Plasma IgG pool is not defended from urinary loss in nephrotic syndrome.

In the nephrotic syndrome, the plasma level of some proteins of hepatic origin is partially defended by an increase in their synthetic rate. The plasma levels of several liver-derived proteins, as well as immunoglobulin G (IgG) are increased in one condition where plasma albumin concentration and oncotic pressure (II) are reduced, i.e., hereditary analbuminemia. To determine whether the urinary loss of IgG, a protein derived from the immune system, is compensated for by an increased synthetic rate, we measured IgG synthesis in normal Sprague-Dawley rats (SD); two models of the nephrotic syndrome: Heymann nephritis (HN) and Adriamycin treatment; and in Nagase analbuminemic rats (NAR), a model of decreased II without urinary protein loss. Plasma IgG and total IgG mass were significantly reduced in both HN and Adriamycin, yet IgG synthesis was nearly identical in HN, Adriamycin, and SD. In contrast, plasma and total IgG and IgG synthesis were all markedly increased in NAR. We derived a pathogen-free colony of NAR by Caesarean section and found that plasma IgG was not increased in pathogen-free NAR, despite reduced II. Thus, unlike proteins of hepatic origin (e.g., albumin) where synthesis increases following urinary loss, no compensatory increase in IgG synthesis occurs.
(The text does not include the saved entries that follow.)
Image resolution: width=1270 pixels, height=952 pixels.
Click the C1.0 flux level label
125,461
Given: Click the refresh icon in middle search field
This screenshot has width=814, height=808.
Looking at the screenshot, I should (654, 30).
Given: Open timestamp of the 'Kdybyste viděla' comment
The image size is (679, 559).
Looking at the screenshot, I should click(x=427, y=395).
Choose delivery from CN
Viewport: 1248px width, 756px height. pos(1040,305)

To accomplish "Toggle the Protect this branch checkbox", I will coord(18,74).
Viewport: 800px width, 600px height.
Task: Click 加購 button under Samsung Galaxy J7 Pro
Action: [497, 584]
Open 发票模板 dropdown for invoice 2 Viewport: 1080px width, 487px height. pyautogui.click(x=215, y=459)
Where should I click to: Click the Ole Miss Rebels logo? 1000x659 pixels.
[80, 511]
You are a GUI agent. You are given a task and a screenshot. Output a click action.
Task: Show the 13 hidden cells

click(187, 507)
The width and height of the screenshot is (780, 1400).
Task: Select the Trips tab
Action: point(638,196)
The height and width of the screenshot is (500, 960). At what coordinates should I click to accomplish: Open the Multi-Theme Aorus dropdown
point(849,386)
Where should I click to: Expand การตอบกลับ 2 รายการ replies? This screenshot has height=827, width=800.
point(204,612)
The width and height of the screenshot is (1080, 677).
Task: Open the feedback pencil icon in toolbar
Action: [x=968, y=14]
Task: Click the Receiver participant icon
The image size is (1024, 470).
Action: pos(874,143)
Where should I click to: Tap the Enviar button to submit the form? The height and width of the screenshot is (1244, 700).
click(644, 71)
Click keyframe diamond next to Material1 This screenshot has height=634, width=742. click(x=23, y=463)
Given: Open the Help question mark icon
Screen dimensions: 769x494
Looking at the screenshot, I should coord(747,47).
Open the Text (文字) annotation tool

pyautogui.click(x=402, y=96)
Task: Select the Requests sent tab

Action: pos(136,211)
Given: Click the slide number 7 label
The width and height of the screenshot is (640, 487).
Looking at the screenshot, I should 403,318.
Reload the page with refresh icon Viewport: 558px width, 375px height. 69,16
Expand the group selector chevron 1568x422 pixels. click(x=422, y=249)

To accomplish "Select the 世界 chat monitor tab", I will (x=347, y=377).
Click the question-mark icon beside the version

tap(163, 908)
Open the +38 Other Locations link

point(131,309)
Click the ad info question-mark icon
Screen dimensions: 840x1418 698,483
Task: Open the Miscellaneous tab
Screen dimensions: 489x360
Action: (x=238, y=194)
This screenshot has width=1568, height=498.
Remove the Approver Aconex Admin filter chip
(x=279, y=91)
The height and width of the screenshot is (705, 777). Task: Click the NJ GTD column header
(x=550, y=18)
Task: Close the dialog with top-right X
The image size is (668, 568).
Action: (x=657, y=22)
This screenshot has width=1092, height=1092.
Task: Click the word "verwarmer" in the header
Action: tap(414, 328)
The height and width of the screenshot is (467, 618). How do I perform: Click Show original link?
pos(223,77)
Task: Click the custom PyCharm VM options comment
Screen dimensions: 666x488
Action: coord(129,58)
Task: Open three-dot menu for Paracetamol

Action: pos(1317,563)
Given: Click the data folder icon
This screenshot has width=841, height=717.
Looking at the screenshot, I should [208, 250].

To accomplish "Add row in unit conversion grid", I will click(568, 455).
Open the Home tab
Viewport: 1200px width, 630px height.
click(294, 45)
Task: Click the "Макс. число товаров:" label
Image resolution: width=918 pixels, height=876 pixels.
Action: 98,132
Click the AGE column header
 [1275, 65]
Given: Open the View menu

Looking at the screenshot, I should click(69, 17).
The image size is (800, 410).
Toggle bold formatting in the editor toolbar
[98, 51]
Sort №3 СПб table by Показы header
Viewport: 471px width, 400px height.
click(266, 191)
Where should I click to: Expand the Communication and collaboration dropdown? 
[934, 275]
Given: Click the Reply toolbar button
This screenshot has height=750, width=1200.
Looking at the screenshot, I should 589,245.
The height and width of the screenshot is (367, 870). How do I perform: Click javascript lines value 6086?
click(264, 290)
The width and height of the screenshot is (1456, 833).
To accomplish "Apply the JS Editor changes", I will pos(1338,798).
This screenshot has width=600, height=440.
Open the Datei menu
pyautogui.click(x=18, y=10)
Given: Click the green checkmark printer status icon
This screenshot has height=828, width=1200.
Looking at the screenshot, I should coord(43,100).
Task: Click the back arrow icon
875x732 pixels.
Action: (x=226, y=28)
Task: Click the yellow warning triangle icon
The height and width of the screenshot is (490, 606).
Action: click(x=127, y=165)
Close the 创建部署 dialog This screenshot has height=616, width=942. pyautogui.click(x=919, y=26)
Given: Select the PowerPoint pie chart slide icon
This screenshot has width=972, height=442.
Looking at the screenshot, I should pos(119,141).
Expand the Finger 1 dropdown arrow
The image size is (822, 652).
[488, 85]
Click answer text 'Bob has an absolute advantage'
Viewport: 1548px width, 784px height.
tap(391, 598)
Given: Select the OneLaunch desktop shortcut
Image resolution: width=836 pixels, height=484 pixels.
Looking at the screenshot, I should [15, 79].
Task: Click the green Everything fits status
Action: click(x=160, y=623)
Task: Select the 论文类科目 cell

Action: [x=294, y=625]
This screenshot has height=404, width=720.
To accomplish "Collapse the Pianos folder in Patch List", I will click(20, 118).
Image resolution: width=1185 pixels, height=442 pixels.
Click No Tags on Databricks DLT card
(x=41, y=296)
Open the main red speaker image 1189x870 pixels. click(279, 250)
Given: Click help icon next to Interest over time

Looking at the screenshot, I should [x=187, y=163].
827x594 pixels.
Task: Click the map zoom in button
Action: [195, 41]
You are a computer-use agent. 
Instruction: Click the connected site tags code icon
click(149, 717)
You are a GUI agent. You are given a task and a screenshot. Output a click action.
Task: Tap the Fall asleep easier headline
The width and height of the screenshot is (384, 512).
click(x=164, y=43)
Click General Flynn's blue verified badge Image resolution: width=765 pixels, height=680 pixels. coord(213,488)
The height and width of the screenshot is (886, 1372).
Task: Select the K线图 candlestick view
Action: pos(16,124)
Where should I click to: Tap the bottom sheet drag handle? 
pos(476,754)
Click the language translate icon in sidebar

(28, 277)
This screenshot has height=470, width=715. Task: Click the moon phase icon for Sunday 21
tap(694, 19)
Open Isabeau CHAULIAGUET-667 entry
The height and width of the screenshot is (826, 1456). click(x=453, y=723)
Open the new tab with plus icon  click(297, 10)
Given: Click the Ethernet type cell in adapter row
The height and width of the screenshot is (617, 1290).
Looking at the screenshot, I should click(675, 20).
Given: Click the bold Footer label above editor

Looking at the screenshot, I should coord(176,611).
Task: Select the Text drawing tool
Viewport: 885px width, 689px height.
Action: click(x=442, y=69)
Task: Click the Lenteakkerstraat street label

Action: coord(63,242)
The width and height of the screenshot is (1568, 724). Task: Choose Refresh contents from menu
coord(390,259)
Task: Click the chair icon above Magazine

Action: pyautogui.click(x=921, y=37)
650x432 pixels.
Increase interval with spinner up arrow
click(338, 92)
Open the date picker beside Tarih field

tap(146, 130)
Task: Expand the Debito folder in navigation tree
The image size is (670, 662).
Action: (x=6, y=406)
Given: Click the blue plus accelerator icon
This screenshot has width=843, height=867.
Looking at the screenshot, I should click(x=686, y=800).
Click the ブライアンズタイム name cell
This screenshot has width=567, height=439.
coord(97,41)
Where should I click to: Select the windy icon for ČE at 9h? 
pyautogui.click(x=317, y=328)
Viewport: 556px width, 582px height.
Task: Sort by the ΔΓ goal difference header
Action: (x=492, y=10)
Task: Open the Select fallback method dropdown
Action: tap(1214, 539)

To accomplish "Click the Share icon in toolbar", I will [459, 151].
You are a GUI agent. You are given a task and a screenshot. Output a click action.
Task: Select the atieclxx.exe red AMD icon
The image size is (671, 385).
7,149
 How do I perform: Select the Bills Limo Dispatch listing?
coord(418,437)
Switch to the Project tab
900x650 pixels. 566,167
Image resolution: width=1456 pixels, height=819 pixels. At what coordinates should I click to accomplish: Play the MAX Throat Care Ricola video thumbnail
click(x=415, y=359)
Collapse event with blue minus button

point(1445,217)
Increased plasma IgG as well as IgG synthesis in the NAR is not a compensatory response to the absence of albumin or reduction in II, but rather is due to subclinical infection. Profound hypogammaglobulinemia of nephrotic syndrome occurs in part because no compensatory synthetic mechanisms balance urinary loss, and alteration in plasma II does not modulate IgG synthesis.